### PAGE TEXT
As an amateur photographer who started with a NIKKORMAT FT in 1967 struggling with F-stops, apertures and manual focusing, digital photography, while revolutionary, has taken away some of the challenge and satisfaction that I used to derive from "the hunt". To me, photography is still photography and I have little use for video. It is time-consuming to watch and it becomes voluminous to store.

George F.'s picture

Save the video for the point and shoots. If i am going to buy a D-SLR, still photos are what I'm after.

Kevin DeHaan's picture

Put the money, for better quality elswhere in the camera.

Wendy 's picture

With the addition of video clips for stock imaging, I see a great advantage to having this feature on my DSLR.

Joe's picture

For the purchase my first DSLR a couple of months ago, my wife was glad to see the feature when I bought a Nikon D-90. But I bought the camera b/c I thought its other features would make a great step up between amateur and potential professional. (But I still won't stop taking pictures and videos of our kiddoes on outings though!)

Charlie Wallace's picture

This technology adds unnecessary cost and possible weight to a camera - a big detraction in my opinion.

D.  Lynn Justis's picture

This is not a yes or no question. It depends on your position in photography. For the casual photographer it may be a nice addition. As a working pro whose only business is aerial photography I no need for it. However, it will not be a suprise if it works it's way in my world in the future.

Billy Payne's picture

I do not and will not buy a camera with "built-in-video". If I want a video camera , I'll buy one- separately !

Mike Stelmack's picture

Don't waste my money & resources on viedo. If I want to shoot viedo I'll buy a veido camera. All thest useless features are costing me money that I'd rather not spend.

Bill Porter's picture

I take photographs, I have no need of the video feature.

Carl's picture

Not much interested in video in my D-SLR. I like to have the correct tool for the job at hand, if it requires video I will use that camera.

Michael Watts's picture

I prefer quality over convenience. Therefore, I use a video camera for video and D-SLR for photos.

Joe Crozet's picture

I will choose my next D-SLR (soon) based on whether it also takes video. Presently I carry a 2nd pocket-sized compact digital camera for its video capabilities. I don't use the feature regularly, but want the feature available when the situation presents itself.

Tom D.'s picture

I chose to be a photographer, not a videographer.

Bob Brown's picture

I would probably do the opposite - shy away from a camera that has video. The last thing I need is another post-production workflow sequence to worry about.

Tracy Deichmann's picture

For me, video in a D-SLR smacks too much of sales candy. I'd prefer my still camera without gimmicks but with great glass and ergonomics.

C.  Kelley's picture

I wouldn't avoid a DLSR with video capability, but in all probability it would not get used.

Dataset items
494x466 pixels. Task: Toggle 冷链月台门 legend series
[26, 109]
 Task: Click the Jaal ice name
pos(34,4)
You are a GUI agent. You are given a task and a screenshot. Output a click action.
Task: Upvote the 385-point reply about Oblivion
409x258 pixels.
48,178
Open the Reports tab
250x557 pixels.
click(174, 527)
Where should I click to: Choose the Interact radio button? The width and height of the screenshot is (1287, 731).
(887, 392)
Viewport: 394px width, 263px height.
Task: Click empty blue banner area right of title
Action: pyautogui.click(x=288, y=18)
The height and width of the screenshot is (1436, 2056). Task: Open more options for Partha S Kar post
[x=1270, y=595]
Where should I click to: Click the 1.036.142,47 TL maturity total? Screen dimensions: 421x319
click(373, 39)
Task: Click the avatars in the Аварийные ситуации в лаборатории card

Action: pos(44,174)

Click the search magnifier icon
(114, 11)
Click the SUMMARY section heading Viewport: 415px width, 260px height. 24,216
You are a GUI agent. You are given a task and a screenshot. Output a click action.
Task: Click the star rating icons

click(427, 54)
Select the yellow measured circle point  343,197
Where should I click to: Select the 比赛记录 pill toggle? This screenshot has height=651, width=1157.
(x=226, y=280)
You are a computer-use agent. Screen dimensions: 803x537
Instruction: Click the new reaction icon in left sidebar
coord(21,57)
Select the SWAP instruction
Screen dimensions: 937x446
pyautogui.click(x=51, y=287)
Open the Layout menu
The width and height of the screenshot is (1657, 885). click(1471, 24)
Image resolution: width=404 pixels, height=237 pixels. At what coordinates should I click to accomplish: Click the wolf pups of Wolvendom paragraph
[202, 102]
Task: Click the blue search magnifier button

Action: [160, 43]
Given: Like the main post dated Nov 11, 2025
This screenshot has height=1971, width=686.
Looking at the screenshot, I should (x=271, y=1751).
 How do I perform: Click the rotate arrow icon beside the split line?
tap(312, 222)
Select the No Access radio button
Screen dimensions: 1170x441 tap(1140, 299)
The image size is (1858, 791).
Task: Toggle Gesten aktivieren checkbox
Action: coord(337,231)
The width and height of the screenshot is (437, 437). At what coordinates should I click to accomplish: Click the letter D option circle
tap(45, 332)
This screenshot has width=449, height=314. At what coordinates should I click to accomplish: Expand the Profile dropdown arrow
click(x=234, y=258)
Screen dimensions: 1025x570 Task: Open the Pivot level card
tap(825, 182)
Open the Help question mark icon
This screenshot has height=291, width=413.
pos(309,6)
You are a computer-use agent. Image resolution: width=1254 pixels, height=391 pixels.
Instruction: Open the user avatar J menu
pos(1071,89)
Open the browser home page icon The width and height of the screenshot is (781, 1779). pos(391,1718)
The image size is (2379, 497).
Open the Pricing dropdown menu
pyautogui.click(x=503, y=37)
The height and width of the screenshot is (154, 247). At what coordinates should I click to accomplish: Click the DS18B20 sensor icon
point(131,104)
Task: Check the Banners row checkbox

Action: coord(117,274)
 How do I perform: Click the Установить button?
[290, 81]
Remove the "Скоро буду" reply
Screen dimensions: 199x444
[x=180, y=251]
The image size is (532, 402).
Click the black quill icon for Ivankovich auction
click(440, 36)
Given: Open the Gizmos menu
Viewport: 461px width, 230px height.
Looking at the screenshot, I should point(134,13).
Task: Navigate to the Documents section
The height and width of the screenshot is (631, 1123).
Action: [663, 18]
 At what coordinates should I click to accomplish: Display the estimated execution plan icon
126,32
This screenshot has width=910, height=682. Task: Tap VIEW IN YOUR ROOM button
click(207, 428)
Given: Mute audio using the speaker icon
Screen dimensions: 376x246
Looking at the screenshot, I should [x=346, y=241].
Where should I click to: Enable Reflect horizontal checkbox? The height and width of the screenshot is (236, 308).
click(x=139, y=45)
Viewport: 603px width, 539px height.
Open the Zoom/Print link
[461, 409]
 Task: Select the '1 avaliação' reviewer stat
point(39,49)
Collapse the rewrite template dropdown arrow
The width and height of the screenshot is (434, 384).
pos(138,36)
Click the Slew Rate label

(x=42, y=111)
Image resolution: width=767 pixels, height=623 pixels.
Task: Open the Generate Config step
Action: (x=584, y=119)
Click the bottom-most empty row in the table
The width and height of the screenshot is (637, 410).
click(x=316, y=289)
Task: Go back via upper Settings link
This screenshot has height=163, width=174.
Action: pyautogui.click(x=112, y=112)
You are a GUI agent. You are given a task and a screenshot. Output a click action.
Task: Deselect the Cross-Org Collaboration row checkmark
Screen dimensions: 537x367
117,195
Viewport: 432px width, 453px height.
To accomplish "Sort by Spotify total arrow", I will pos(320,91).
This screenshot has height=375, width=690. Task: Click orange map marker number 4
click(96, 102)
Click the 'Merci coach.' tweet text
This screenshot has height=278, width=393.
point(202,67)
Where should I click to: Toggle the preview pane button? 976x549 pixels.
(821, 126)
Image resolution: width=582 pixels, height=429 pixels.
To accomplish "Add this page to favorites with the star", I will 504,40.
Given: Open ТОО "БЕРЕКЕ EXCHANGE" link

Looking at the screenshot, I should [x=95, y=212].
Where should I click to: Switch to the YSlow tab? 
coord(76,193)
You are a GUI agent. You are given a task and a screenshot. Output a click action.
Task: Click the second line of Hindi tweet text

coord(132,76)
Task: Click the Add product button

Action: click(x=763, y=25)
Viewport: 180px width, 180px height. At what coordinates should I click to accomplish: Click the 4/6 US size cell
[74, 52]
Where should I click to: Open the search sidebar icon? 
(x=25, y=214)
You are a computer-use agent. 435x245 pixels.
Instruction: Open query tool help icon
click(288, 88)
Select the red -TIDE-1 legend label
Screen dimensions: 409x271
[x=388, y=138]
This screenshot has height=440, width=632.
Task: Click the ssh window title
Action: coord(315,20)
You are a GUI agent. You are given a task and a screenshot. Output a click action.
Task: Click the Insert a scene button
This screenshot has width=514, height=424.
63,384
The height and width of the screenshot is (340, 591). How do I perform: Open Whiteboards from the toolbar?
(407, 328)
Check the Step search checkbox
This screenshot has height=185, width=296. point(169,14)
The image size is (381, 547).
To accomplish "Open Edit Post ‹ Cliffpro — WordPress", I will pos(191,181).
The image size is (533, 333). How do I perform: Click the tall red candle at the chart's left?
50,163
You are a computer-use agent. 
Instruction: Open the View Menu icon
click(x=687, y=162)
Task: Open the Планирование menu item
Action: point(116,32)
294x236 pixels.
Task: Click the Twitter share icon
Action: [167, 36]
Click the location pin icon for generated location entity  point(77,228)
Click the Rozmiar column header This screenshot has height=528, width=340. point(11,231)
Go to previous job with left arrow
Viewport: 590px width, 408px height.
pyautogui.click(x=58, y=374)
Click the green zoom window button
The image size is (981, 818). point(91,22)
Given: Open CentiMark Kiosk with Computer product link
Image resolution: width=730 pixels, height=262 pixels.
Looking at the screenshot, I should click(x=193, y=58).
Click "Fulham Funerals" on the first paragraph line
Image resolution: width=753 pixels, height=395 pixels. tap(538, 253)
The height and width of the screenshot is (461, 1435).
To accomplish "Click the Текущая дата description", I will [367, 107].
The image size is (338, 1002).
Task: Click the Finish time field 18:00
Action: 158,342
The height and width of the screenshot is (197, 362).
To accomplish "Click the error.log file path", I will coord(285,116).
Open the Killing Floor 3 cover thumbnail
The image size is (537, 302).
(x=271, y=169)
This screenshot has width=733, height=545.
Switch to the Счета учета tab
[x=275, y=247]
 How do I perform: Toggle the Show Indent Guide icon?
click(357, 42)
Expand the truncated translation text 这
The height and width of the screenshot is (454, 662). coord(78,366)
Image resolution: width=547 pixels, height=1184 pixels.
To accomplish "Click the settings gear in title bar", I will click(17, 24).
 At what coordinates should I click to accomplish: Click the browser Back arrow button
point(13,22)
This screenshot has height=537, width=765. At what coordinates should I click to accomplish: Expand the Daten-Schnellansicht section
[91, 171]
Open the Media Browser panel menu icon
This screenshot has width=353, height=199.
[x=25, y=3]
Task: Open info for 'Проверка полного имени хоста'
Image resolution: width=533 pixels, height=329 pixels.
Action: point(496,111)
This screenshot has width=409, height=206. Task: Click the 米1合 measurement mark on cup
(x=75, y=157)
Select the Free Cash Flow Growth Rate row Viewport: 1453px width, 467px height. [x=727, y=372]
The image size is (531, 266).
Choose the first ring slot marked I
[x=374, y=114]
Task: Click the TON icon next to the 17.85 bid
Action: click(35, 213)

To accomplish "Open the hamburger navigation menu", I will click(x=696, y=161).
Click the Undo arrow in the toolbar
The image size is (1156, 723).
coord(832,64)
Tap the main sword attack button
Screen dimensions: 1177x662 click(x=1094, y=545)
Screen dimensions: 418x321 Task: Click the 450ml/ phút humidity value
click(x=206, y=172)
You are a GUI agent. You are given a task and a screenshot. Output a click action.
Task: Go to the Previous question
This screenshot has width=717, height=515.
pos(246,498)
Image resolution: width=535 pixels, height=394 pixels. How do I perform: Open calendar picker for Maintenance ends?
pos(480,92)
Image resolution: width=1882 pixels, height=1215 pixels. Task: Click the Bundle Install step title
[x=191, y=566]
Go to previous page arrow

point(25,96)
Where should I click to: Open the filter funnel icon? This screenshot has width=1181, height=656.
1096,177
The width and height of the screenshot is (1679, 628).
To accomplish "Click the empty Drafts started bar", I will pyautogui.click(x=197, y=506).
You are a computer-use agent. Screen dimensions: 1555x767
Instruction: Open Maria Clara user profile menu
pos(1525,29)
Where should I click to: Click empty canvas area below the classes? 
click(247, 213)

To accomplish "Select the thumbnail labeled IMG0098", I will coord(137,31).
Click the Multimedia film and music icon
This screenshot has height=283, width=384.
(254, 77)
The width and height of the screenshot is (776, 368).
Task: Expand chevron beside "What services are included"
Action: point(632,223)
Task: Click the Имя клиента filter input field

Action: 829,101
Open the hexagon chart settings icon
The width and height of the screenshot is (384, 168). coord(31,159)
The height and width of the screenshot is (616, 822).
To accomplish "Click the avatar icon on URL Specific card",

### EXERCISE PROMPT
Can you set down the part of the comments on video in D-SLRs word for word, starting at "I prefer quality" and ending at "to worry about."?

### RESULT
I prefer quality over convenience. Therefore, I use a video camera for video and D-SLR for photos.

Joe Crozet's picture

I will choose my next D-SLR (soon) based on whether it also takes video. Presently I carry a 2nd pocket-sized compact digital camera for its video capabilities. I don't use the feature regularly, but want the feature available when the situation presents itself.

Tom D.'s picture

I chose to be a photographer, not a videographer.

Bob Brown's picture

I would probably do the opposite - shy away from a camera that has video. The last thing I need is another post-production workflow sequence to worry about.